This is actually the second house in this street that we’ve purchased and done a major renovation of.
When we first bought it, it was split up into three flats and the first time we walked through the door there were a lot of students sitting around watching cricket in this tiny room out the back.
You could hardly get into the bedrooms, but I could just see that the villa had really good bones and a lovely wide hallway, so we just went for it.
We knew we needed a good structure to work from and everything else we could create and develop as we went along. My partner Richard and I have been here 14 years now, which surprised the hell out of me.
How did you get into interior design?
I used to be a chef and when I was of a certain age, I realised it wasn’t an industry that I wanted to grow old in. The hours and the commercial kitchen environment got really hard.
Whereas I felt that interior design is something that you just get better at as you go along.
I was having a coffee and reading the newspaper (back when people did that) and saw an ad for an interior design course. Within a week I had enrolled. It just felt like the right thing.
A lot of my work is new builds or very big renovations. My favourite part of the job is creating the concept initially. And when clients come back and say I never would’ve gone this far without you. That’s what a good interior designer should do – take people out of their comfort zone to something that is really tailored for them.
Are there any trends that you flat out don’t like?
I’m not a fan of minimalism. I believe you should have a comfortable home. You should be able to enjoy it and not be too precious about the things around you.
I’m not a fan of throwaway trends because it ends up in landfill and is a waste of good, hard-earned dollars. I think you should buy the best quality that you can afford in regard to some of the bigger purchases that will last you for a long time. You’re future-proofing the design.
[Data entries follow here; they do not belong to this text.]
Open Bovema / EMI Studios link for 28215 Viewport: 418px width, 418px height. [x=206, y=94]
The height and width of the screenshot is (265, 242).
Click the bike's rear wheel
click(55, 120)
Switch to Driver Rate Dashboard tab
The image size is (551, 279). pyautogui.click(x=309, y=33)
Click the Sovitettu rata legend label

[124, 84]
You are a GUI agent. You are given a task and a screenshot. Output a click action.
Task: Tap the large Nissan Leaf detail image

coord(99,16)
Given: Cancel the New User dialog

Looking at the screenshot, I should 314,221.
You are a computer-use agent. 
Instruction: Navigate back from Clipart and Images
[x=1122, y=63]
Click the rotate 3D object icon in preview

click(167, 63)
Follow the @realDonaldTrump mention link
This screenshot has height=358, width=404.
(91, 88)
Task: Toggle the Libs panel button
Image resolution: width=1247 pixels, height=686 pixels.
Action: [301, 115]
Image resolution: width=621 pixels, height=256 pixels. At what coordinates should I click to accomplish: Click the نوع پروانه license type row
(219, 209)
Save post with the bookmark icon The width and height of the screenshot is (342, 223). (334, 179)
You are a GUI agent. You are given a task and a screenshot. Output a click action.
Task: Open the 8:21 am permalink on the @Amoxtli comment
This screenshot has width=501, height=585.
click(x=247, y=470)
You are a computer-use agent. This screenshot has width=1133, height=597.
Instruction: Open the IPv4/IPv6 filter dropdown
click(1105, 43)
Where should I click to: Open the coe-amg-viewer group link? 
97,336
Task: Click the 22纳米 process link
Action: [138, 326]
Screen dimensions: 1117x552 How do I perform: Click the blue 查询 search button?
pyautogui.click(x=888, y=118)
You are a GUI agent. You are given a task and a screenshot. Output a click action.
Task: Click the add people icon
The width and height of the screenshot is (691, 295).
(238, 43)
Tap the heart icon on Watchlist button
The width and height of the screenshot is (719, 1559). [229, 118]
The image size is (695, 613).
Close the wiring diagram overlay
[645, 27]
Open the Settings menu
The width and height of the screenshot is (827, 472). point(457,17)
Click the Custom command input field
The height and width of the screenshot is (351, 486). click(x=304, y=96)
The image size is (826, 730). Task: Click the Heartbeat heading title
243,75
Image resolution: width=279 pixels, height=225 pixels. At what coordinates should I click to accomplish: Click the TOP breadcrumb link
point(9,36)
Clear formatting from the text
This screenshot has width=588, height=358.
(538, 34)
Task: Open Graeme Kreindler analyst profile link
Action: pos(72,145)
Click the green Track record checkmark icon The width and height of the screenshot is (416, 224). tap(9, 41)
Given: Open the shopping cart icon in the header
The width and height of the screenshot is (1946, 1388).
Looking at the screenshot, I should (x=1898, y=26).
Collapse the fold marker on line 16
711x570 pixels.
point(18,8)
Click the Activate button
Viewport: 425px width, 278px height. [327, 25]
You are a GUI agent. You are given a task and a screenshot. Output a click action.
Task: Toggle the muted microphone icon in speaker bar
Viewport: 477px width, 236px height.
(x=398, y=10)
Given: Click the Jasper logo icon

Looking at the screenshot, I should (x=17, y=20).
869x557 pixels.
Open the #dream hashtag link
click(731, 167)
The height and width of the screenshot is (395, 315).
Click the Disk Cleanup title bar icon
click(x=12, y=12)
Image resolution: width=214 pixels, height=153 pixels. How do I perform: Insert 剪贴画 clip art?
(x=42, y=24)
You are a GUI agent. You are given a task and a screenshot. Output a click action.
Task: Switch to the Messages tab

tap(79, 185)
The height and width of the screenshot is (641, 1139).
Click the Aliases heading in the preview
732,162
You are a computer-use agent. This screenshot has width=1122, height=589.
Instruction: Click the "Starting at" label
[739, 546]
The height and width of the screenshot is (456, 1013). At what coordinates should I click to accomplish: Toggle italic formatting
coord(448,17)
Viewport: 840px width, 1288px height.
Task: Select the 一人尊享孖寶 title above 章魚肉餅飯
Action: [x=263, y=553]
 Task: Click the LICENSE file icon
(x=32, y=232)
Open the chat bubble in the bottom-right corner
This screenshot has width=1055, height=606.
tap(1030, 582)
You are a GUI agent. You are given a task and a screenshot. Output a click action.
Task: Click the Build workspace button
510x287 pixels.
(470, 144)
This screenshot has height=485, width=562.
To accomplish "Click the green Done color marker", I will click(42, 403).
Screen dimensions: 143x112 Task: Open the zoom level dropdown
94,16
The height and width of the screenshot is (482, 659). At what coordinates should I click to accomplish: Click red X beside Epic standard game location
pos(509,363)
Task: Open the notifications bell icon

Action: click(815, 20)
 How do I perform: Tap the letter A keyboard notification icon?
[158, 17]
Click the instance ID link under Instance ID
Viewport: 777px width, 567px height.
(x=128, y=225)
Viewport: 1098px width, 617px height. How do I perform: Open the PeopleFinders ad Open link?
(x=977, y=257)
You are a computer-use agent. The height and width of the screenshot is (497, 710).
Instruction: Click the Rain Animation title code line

Why don’t you like minimalism?
We all have a lot of personality, and we should feel like we can show it in our environment. Create something that is yours, not something that you see in a magazine that’s been styled to the nth degree.
Pinterest and Instagram are small vignettes of a greater world that could be chaotic when you go outside that camera lens.
If you have more stuff in your home or more of your lifestyle out there, you don’t constantly have to put things away. If you have stylised clutter, you can enjoy the space a bit more.
What does ‘stylised’ clutter look like?
I talk about creating a mini still life. There is a collection of items together, little stories.
Quite often I’ll go into a home, and they’ll have a display shelf where everything is placed out evenly. I think you should move it together into clusters of items that tell a little story.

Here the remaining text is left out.